Helena had seen multiple continents, and so many wars. big and small. Her country had invaded so many others, virtually enslaved so many people. She had seen children die, her Christina first of all; she had seen what cruelty men were capable of, what she was capable of. She had wanted to raise a child in this world, once. How silly she had been!
She had always been a believer in progress, and she thought a better world would wait for her when she was debronzed. Warehouses moved and archives were lost, and no-one woke her when it was time, but she could still hear and see, and the echoes she had from the bronze sector, the rare times another agent came in, were of other wars, other destructions, millions of people dying in her home country, and in others. When she came back, a monster had woken her up, and she knew. There was nothing left here for her. She discovered the world that she left a century ago, covered in the smog of the industrial revolution, was only the beginning of a much bigger war, a war of money and energy, that was destroying everything and killing everyone.
This was not a world to bring Christina back to. This was not a world to rebuild her life in. Her plan had failed, and what else could she do? Could she just go back to working in the Warehouse like before? Collecting artifacts and pretending it was enough? Acting like she had not lost her dear child, acting like life was worth living? No, the more she caught up with this new world she lived in, the more she thought there was only one thing she could do for it. It would mean sacrificing herself, and so many others, but life was not worth living anyway, not for the destruction it caused. She learned long ago she could be the bearer of death, and she was not proud of it, but if it would bring this earth some peace...
... As the world trembled beneath her feet, she thought of all the wars, all the innocents that were killed every day.

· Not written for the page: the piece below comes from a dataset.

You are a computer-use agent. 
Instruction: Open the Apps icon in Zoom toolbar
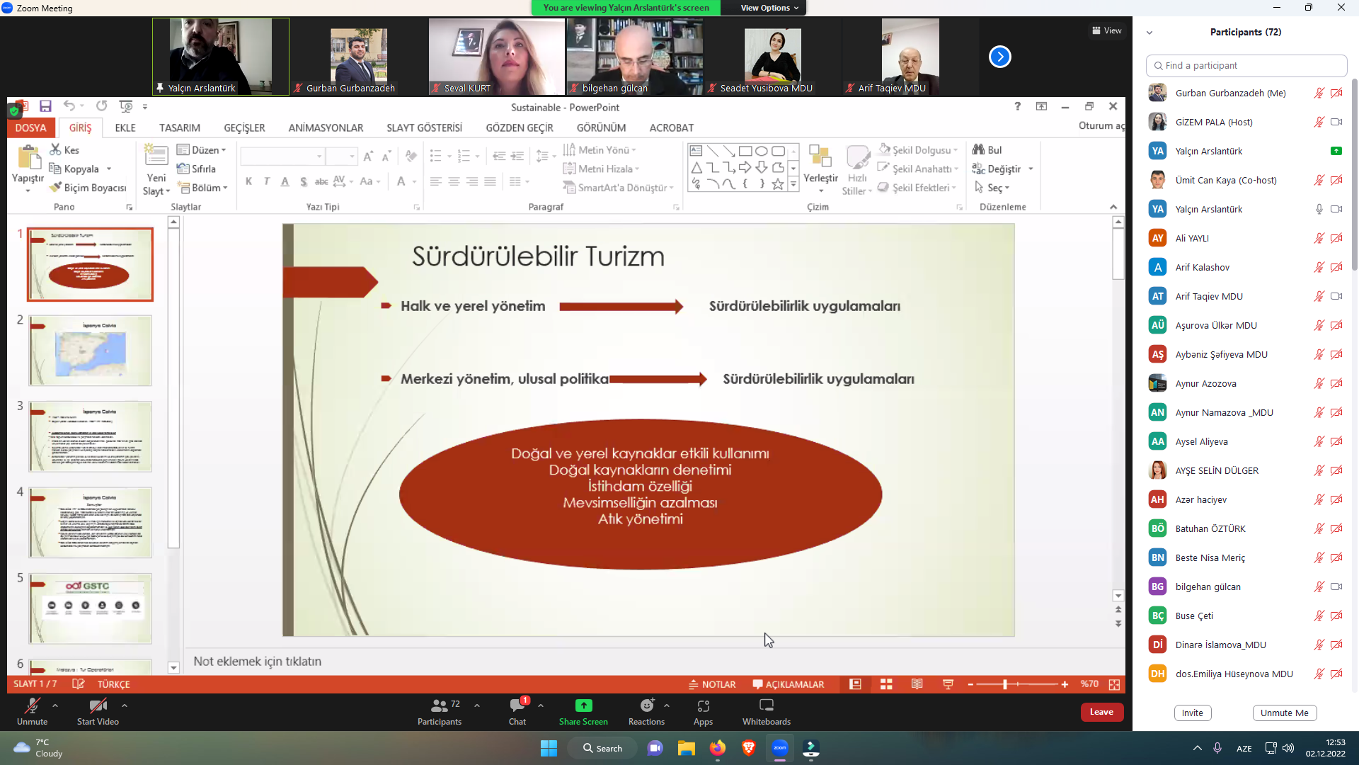[x=703, y=706]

There was nothing left to save the human race, they had been killing each other for centuries, for millennia. Each artifact was another weapon of mass destruction, a tool to inflict more pain; and in the time she had been bronzed men had found new ways to kill each other, bombs and gases and who knows what. They were beyond saving. She was putting an end to that mess, she told herself. Killing everyone once and for all, as they had wanted to do for so long, so they wouldn't destroy everything doing so.
But when Myka confronted her, she knew if anyone would convince her to stop, it would be her. That's why she had to do it, to get on with the plan, before it was too late. Because Myka had slipped through the armour she had built for herself throughout the years, and had given her hope again, hope that the world was not filled with only terrible people.
And it was true, wars were waged everywhere, and humans would always keep killing everyone. But she could not kill one innocent, she could not kill someone she loved - and she could not kill all these other people she'd never met. It would be like killing her Christina again. It would be taking innocent children from mothers who loved them, and she had been the bringer of death before, but she would not become like the killers of children who took the only person she'd ever truly loved away from her. Whatever that made her, whatever would happen to her, she would take it, as her deserved punishment and penance for all these people she'd wanted to hurt. Because was she, really, better than that? Or did her actions not prove the opposite? Had she become the monsters she despised? She felt an eternity of confinement would not be enough to answer that.